** How to complete this task **
The material below is to be copied exactly from the line with "Expand the 1분 interval dropdown triangle" up to and including the line with "root login prompt", with nothing else kept and no pictures.

** Data for review **
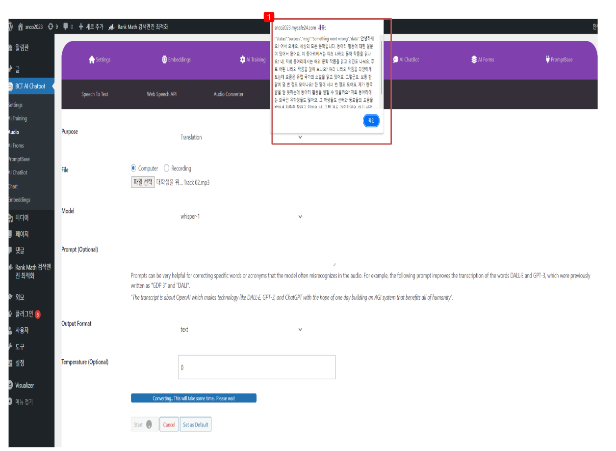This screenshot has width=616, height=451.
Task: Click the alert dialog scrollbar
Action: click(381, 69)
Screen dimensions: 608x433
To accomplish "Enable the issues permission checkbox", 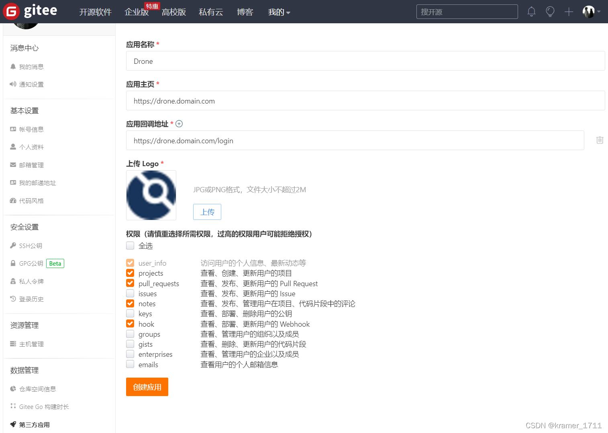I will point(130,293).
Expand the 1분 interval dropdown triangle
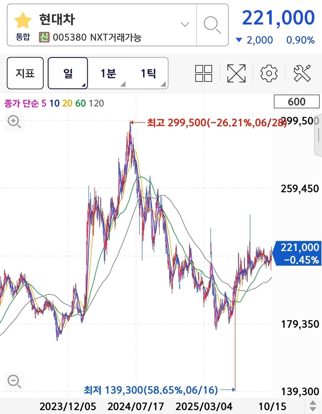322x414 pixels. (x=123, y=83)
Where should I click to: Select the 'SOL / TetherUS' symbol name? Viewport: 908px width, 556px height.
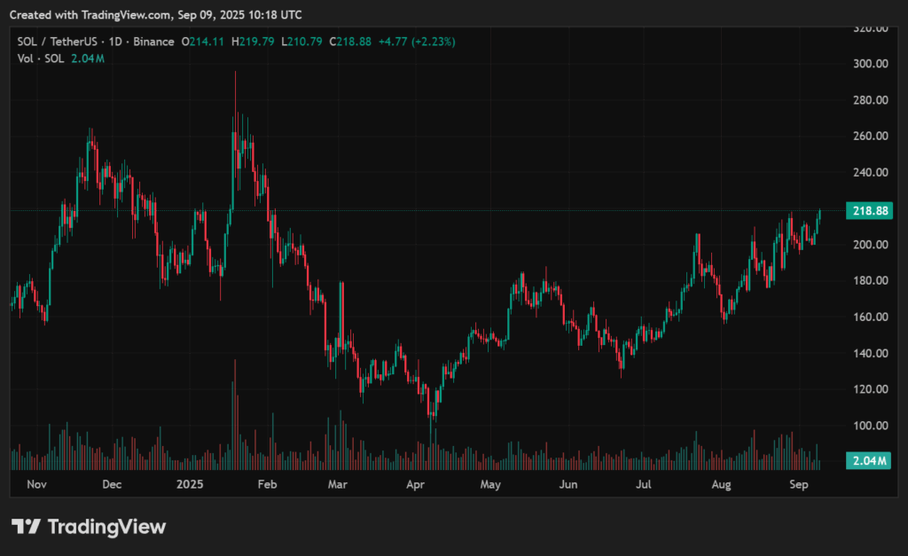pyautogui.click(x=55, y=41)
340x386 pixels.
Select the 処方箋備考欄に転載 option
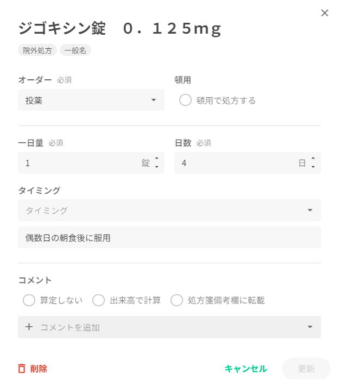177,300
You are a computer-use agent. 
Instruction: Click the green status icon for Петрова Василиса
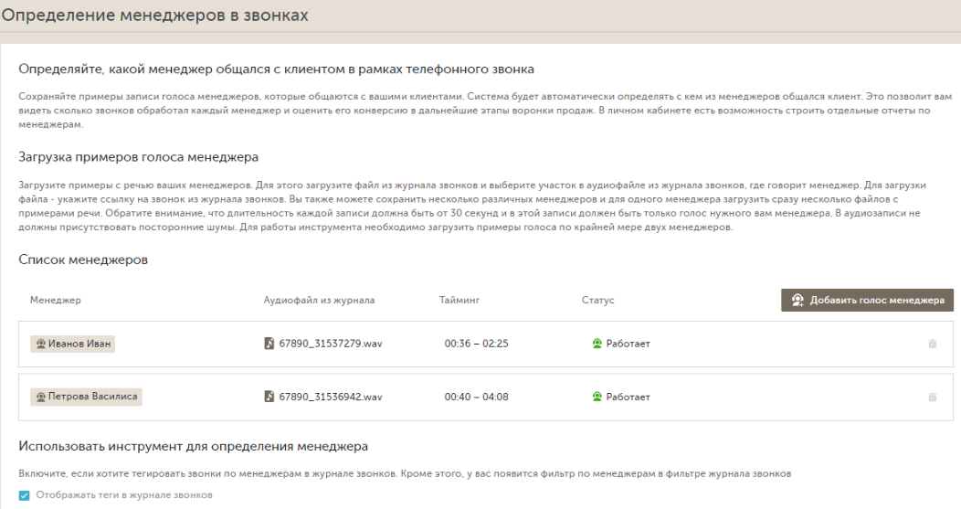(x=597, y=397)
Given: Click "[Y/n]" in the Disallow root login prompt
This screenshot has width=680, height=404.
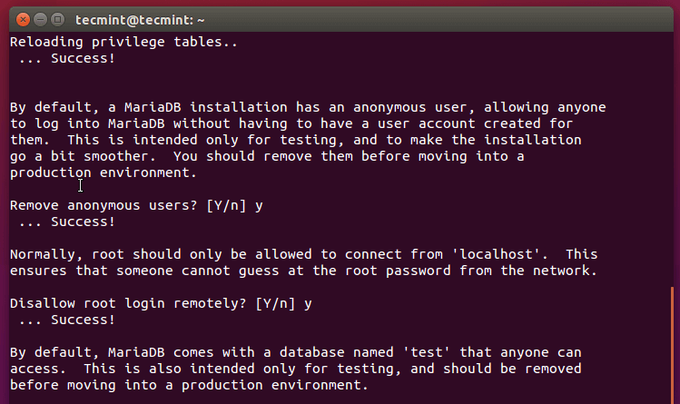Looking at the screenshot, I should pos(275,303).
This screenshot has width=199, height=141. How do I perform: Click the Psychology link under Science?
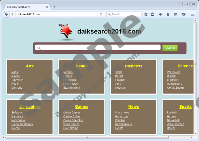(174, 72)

==

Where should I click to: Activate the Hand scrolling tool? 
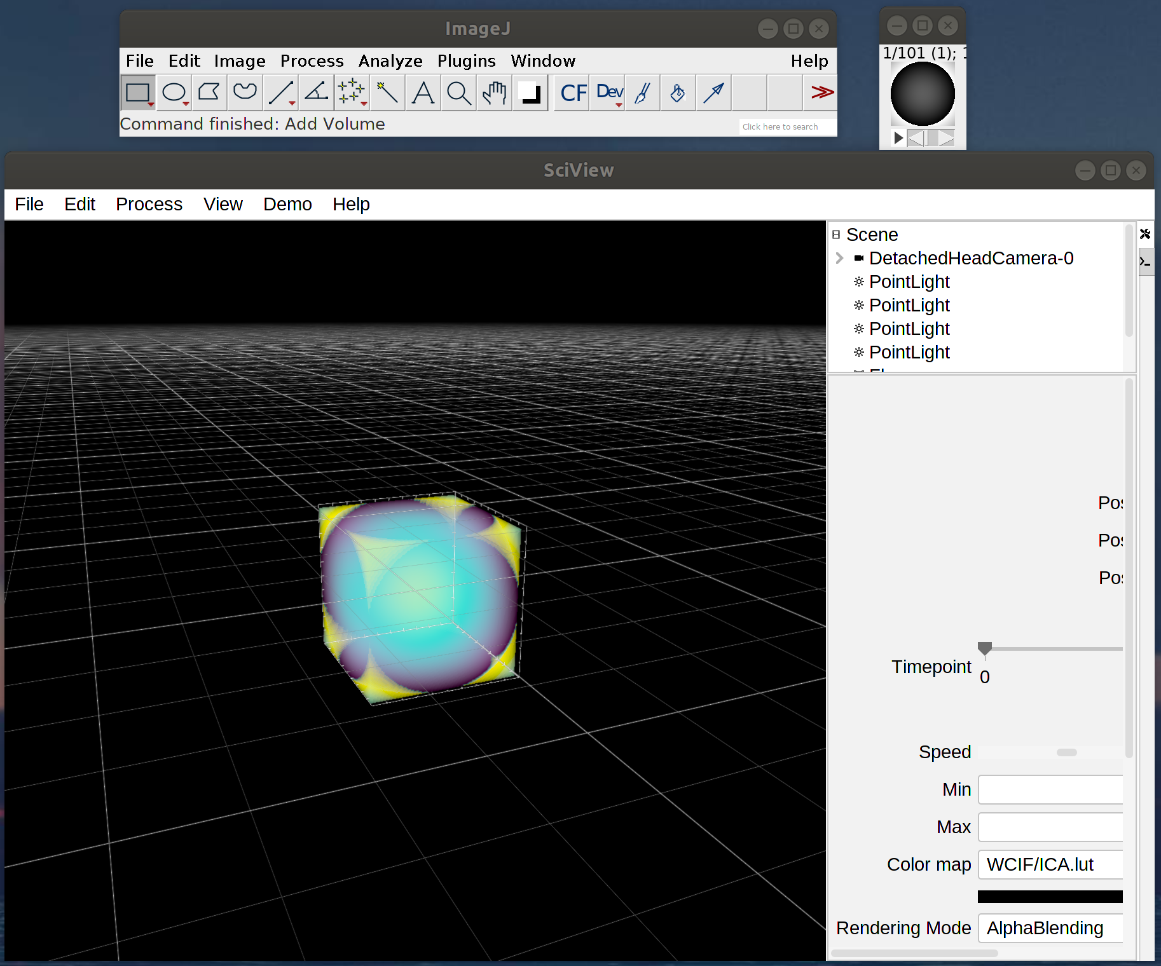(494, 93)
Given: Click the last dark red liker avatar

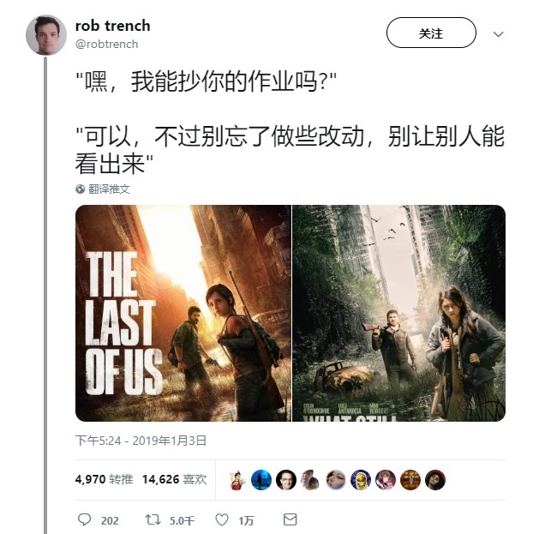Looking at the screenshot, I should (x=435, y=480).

** Written answer **
Expand the 1분 interval dropdown triangle
322x414 pixels. (x=123, y=83)
Where should I click to: Select the 'SOL / TetherUS' symbol name? Viewport: 908px width, 556px height.
pyautogui.click(x=55, y=41)
340x386 pixels.
Select the 処方箋備考欄に転載 option
177,300
You are a computer-use agent. 
Instruction: Click the green status icon for Петрова Василиса
(x=597, y=397)
Given: Click "[Y/n]" in the Disallow root login prompt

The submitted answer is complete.